Are state or local governments concerned?

Most of all, government has become predatory in its use of gambling as a worry-free method of increasing revenue without raising taxes. Indeed, the states have moved from granting permission to cheerleading. Government boosterism has legitimized gambling, eroding what few moral scruples remained on the part of average people against engaging in a behavior that, just a few decades ago, would have been considered largely unacceptable.

What about slot machines?

Along the way, the casinos paid for considerable research into how to increase the length of time gamblers stay at the machine—since the longer that patrons play, the more they lose and the more casinos profit. The chairs at slot machines are ergonomically designed to be comfortable, with no hard edges that could decrease leg circulation, Schull observes. Screens slant at 38 degrees to prevent slouching. Game controls are within easy reach, as are computerized menus to have food and drink delivered without leaving the machine. Some have television monitors to keep players from exiting the area to catch their favorite shows. Slot machines have many different themes, mimicking game shows, cartoons, or favorite sitcoms. The sound of jingling coins, the bells, the volume of noise, the flashing lights are all designed to encourage patrons to play, and play, and play.
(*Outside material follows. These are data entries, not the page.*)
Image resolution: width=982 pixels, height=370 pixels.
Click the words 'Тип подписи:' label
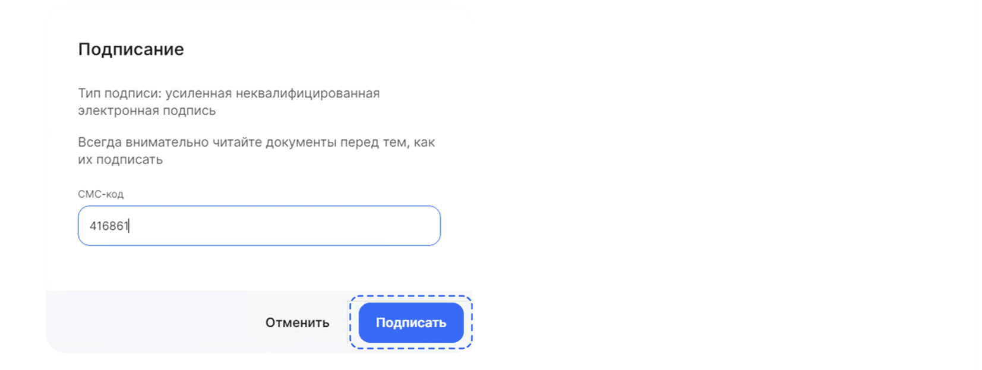click(119, 93)

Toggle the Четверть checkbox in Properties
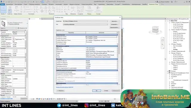click(x=14, y=41)
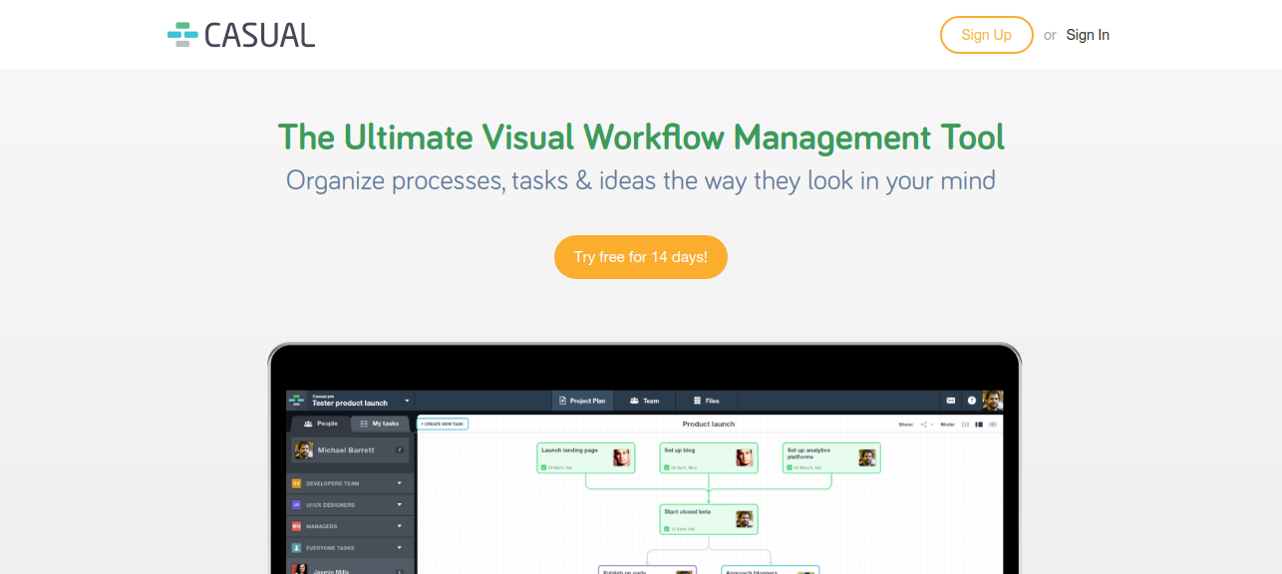
Task: Click the help question mark icon
Action: tap(971, 401)
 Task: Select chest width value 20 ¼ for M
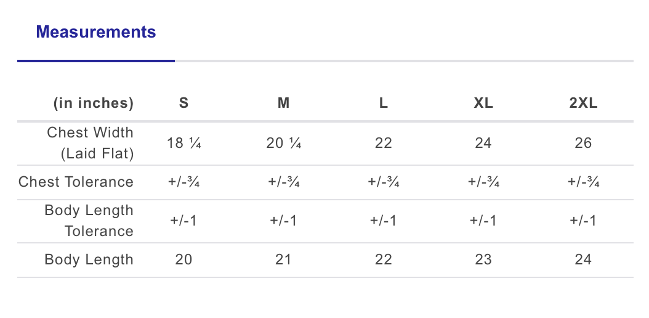[283, 143]
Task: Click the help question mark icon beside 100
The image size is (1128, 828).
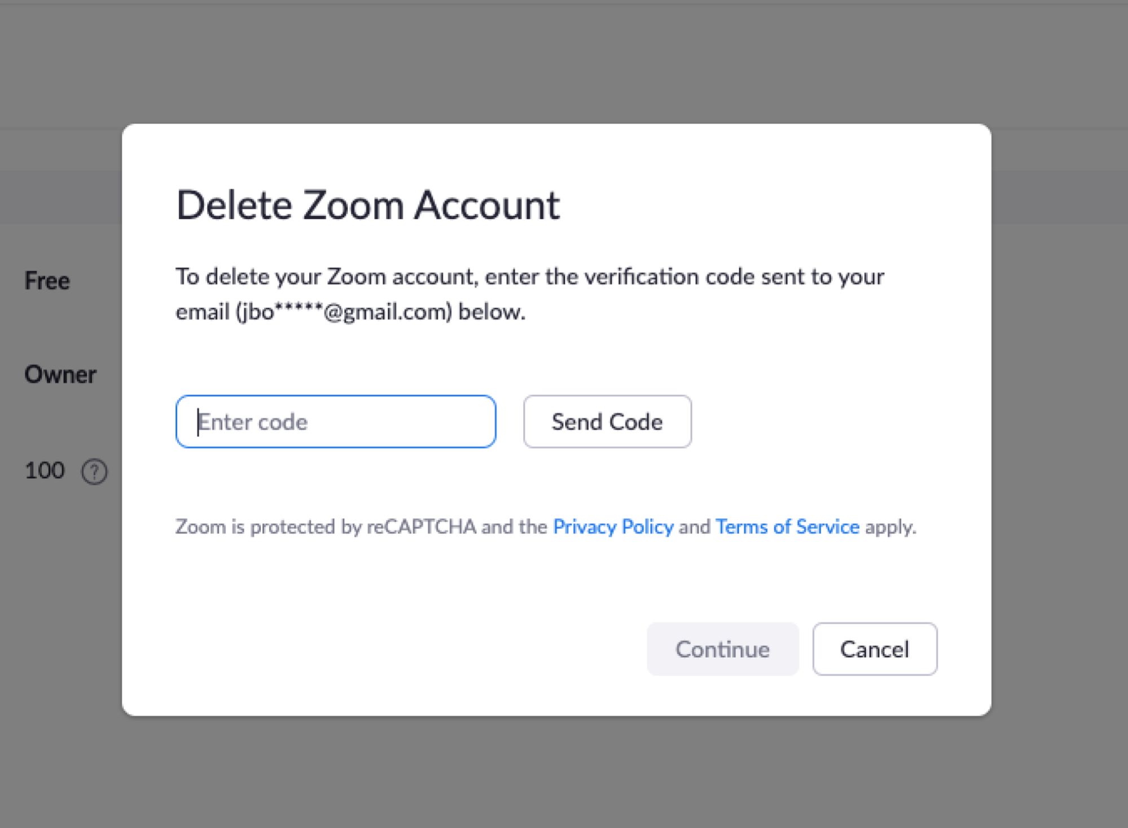Action: [94, 471]
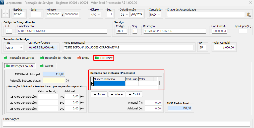This screenshot has width=254, height=128.
Task: Open the Prestação de Serviço tab
Action: (19, 58)
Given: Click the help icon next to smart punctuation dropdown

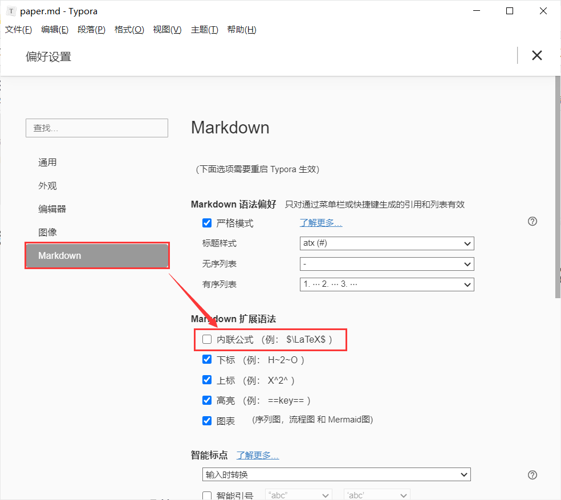Looking at the screenshot, I should pos(532,474).
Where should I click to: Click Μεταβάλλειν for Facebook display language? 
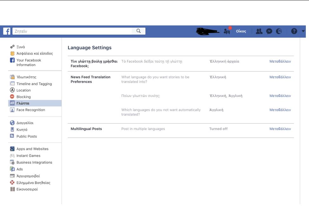coord(280,61)
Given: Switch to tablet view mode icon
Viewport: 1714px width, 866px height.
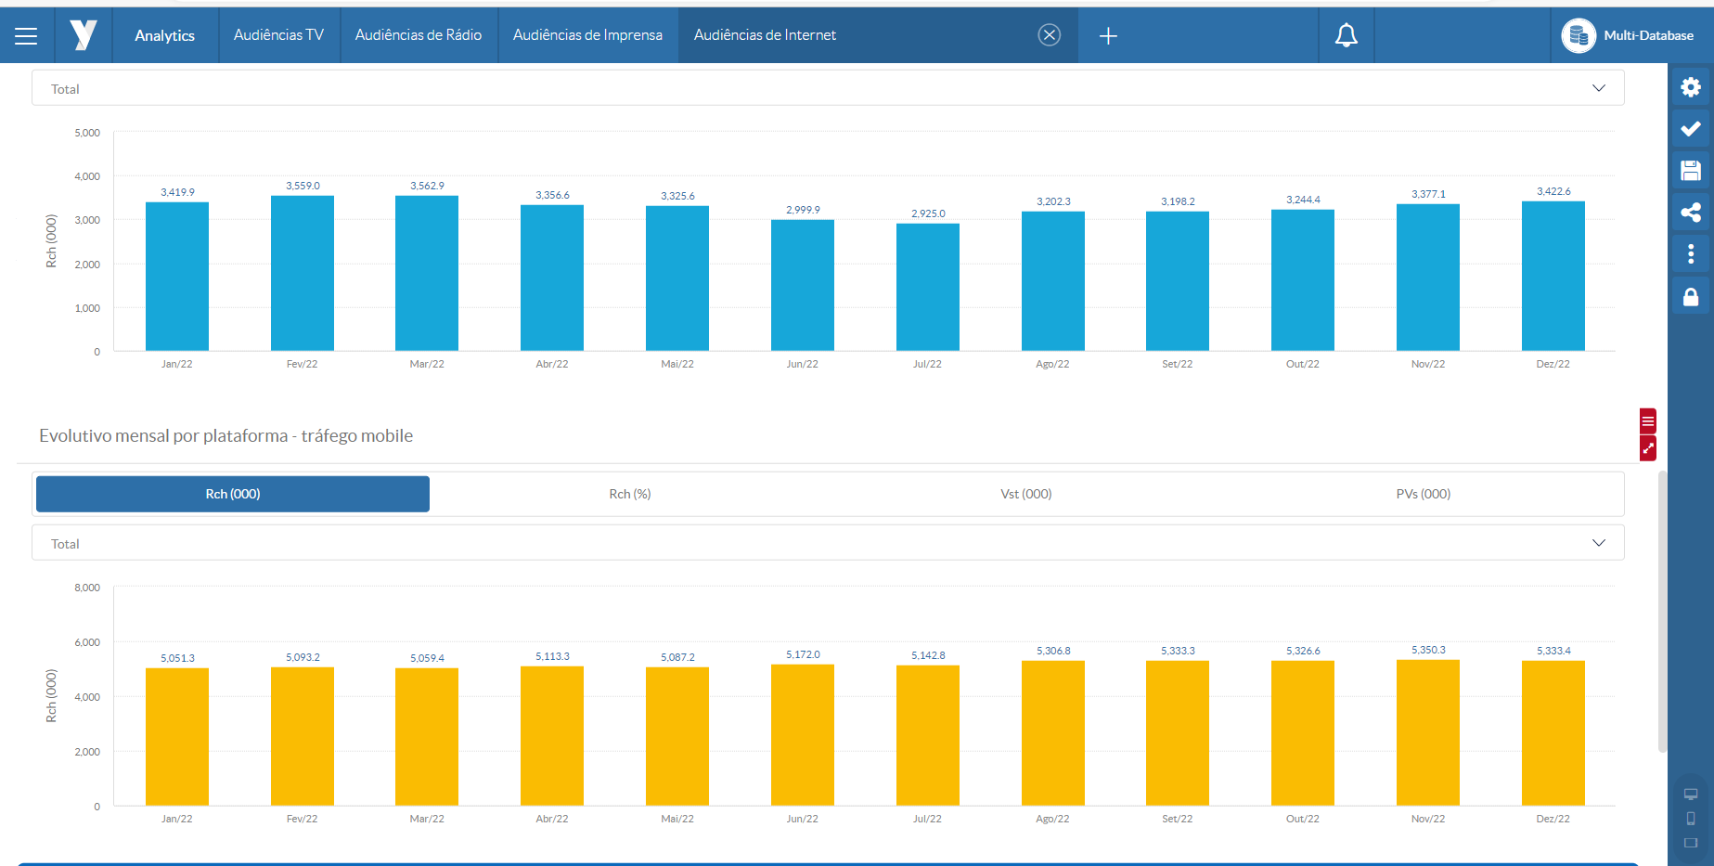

Maura Casey, in the article, provides other interesting data on casinos and their impact on the regions where they are located.  For me,  I must admit that I’ve never understood the attraction to gambling.  I’ve never enjoyed casinos, and I’ve always found slot machines to be incredibly boring.  My friends who gamble tell me how much fun it can be, and that they are careful to limit their losses, but I just don’t get it.  After reading Maura Casey’s article, I really don’t get it.